Doch nicht nur das ist ein Minus für Janukowitsch. Auf russischer Seite ist man überzeugt, sich mit Julija Timoschenko leichter verständigen zu können. Das liegt einerseits in der Persönlichkeit der beiden KandidatInnen. Timoschenko gilt als weniger als macht- denn als gewinnorientiert. Jnaukowitsch wird in Russland oft eine gewisse Schwerfälligkeit attestiert. Außerdem gilt seine Herkunft und seine Verbindungen mit berufskriminellen Strukturen als Hindernis. Es umgebe sich mit eher weniger klugen, weniger mobilen Beratern, denen zudem ein eher grober Habitus anhänge, heißt es dazu oft mit einem gewissen Bedauern in Moskau.

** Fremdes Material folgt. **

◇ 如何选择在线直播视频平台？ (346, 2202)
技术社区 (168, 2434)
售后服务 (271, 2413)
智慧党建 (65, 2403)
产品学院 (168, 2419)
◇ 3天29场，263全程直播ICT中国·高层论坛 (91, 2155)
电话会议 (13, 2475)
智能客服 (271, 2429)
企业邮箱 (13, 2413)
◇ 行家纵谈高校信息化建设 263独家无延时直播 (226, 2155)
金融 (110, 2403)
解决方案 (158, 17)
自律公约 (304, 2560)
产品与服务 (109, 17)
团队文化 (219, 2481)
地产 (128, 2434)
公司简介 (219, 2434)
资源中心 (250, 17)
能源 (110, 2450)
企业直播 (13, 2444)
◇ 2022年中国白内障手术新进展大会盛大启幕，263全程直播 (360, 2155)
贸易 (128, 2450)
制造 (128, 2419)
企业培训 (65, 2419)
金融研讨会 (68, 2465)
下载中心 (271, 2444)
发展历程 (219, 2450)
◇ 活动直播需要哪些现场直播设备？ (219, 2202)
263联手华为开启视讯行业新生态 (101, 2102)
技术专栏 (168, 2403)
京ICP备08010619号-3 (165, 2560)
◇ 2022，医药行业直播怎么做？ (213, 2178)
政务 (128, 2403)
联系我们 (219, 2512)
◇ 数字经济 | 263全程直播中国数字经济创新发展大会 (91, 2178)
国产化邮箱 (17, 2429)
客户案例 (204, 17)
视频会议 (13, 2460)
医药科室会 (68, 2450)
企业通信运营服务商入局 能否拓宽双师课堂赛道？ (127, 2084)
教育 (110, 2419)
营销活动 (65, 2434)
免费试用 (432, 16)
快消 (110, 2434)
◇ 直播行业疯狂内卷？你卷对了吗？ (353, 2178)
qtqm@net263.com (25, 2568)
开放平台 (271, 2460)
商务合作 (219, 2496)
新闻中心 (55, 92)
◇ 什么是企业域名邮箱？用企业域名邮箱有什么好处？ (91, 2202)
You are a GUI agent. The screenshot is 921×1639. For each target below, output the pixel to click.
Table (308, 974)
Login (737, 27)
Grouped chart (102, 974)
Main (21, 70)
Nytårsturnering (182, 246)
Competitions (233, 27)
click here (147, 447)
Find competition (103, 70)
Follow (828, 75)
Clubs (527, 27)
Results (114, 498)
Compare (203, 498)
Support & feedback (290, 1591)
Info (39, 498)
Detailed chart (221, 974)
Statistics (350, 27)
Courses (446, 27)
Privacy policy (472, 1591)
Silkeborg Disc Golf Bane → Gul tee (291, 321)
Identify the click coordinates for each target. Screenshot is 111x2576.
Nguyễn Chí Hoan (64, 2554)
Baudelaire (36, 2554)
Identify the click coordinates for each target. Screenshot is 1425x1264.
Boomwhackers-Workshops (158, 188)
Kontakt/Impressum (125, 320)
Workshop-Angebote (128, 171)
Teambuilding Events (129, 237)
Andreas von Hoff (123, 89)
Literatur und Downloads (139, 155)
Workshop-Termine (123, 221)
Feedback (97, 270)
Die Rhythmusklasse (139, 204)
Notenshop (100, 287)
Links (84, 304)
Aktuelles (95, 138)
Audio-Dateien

Doch es sind natürlich nicht diese, man könnte sagen soziokulturellen Schranken, die Janukowitsch zur zweiten Wahl der Putin-Riege nach Timoschenko machen. Er kontrolliert schlicht die falschen Industriezweige in der Ukraine. Russlands Interessen dort liegen im Öl- und Gasbereich. Hier ist Timoschenko die Mächtige. Mit ihr lässt sich, so die russische Erfahrung, letztendlich ein Kompromiss finden, der für beide Seiten gewinnbringend ist. Solange sich, so die Kremlsicht, Juschtschenko nicht eingemischt und diese „rein wirtschaftlichen Fragen“ nicht „politisiert“ hat, liefen die russisch-ukrainischen Geschäfte durchaus zufriedenstellend. Mit der kühlen Geschäftsfrau Timoschenko ließen sich auch andere politische Fragen regeln, so die Moskauer Rechnung.
Janukowitsch, dessen Einfluss und geschäftliche Interessen vor allem in der Schwerindustrie lieben, konkurriert hingegen direkt mit einflussreichen russischen Interessen. Diese wirtschaftliche Konkurrenz, so die Befürchtung, könnte sich bei einem Präsidenten Janukowitsch in eine politisch verwandeln.